I'm preparing for a seminar talk on fractals, the topic is Self-similar IFS fractal dimension, proving the main theorem used:
Given $IFS=\left\{ \mathbb{R}^{n};w_{1},...,w_{N}\right\} $ with Attractor $A$, each mapping is a similitude with scaling factor $0<r_i<1$ if the IFS is totally disconnected then the fractal dimension is the only solution $D(A)$ to the equation: $$ \sum_{i=1}^{N}r_{i}^{D(A)}=1 $$
I've gone over the sketch of the proof given in Barnsley, M.F. (2012) Fractals everywhere, and it's just missing the main concept that make the theorem difficult.
It assumes that $D(A)$ which is defined as the limit
$D(A)=\lim_{\epsilon\rightarrow 0}{\frac{\ln\left(\mathcal{N}\left(A,\epsilon\right)\right)}{\ln\left(\frac{1}{\epsilon}\right)}}$ exists, and that $\mathcal{N}\left(A,\epsilon\right)\sim C\epsilon^{-D(A)}$ both reasonable assumptions but they make the proof pretty useless besides giving some intuition why it is correct.
I've checked out the proof in a more advanced book Fractal Geometry: Mathematical Foundations and Applications, Falconer (2014). Here the problem is the opposite, the proof is a bit too advance as it uses terms from measure theory that not all of the students know. In addition it proves a stronger theorem where we don't assume the IFS is totally disconnected rather we assume the Open set condition.
I'm looking for a middle ground, not too difficult to understand on one hand, but as extensive and rigorous as possible on the other, and yes I know this is a rather strange question.
I think that the reality is that it's not particularly easy to prove that the similarity dimension agrees with some other notion of dimension under reasonably general hypotheses. You might have a look, though, at Chapter 5 of this text whose main purpose is to prove that the similarity dimension agrees with the box-counting dimension under the appropriate assumptions. Some main features of the text include:
As far as I know, there's no published proof of the main result that similarity dimension agrees with box-counting dimension under these hypotheses that doesn't use Hausdorff dimension as an intermediate step. So, I wrote this up to teach these ideas to my undergraduate students.
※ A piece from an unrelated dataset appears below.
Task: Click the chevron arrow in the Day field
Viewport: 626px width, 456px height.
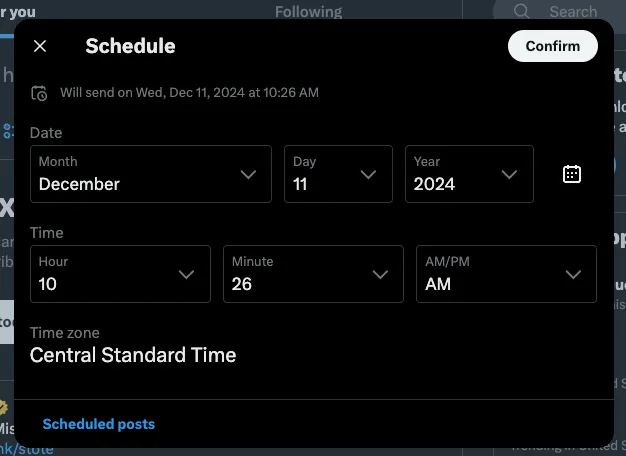Action: (368, 174)
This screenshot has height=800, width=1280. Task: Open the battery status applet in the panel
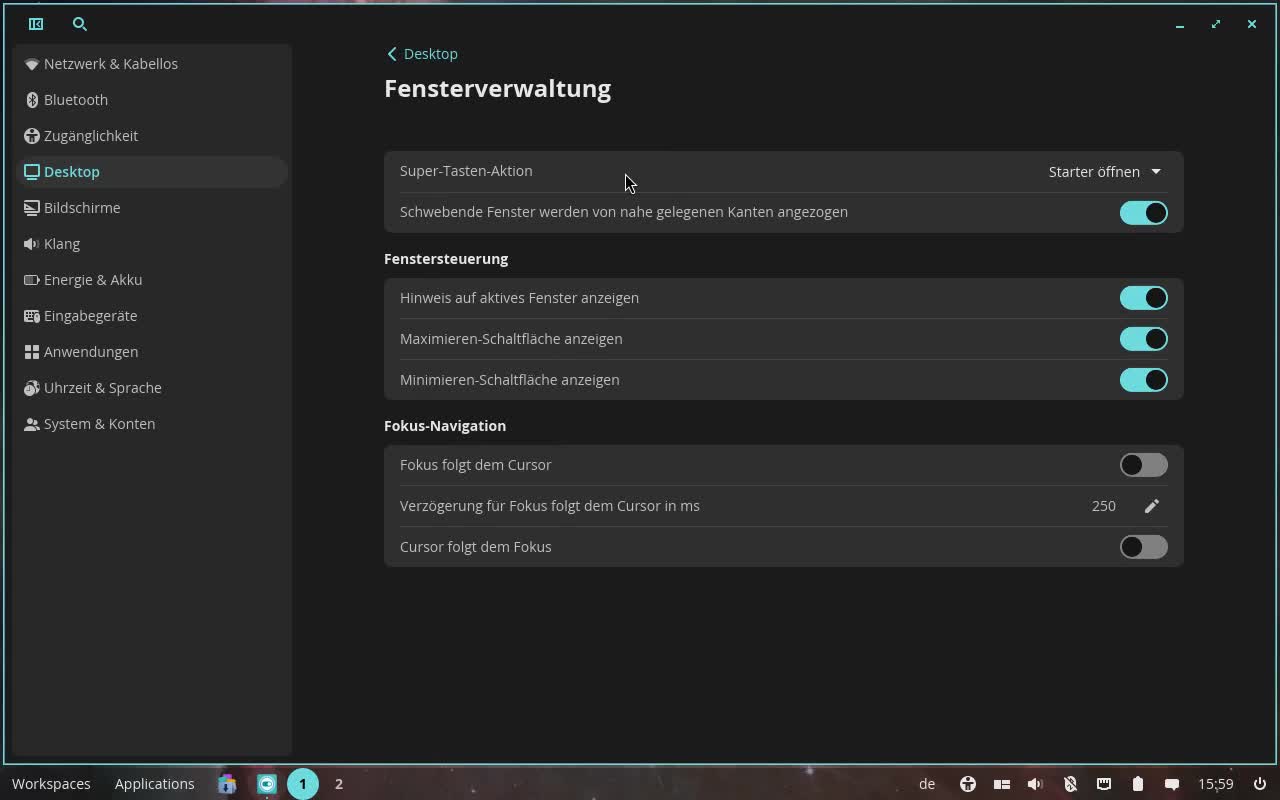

The main complication relative to texts like Barnsley's is that there is no assumption that all functions in the IFS have the same scaling factor. The main idea to deal with this is to construct a tree from the IFS using an algorithm that follows each branch until the terminal nodes generate copies of the whole set with comparable sizes. That appears as Theorem 4.4.2.
The presentation is, I think, more elementary than that in Falconer because it doesn't use measure theory. But, again, I don't think there's any getting around the reality that the theorem is just not particularly easy.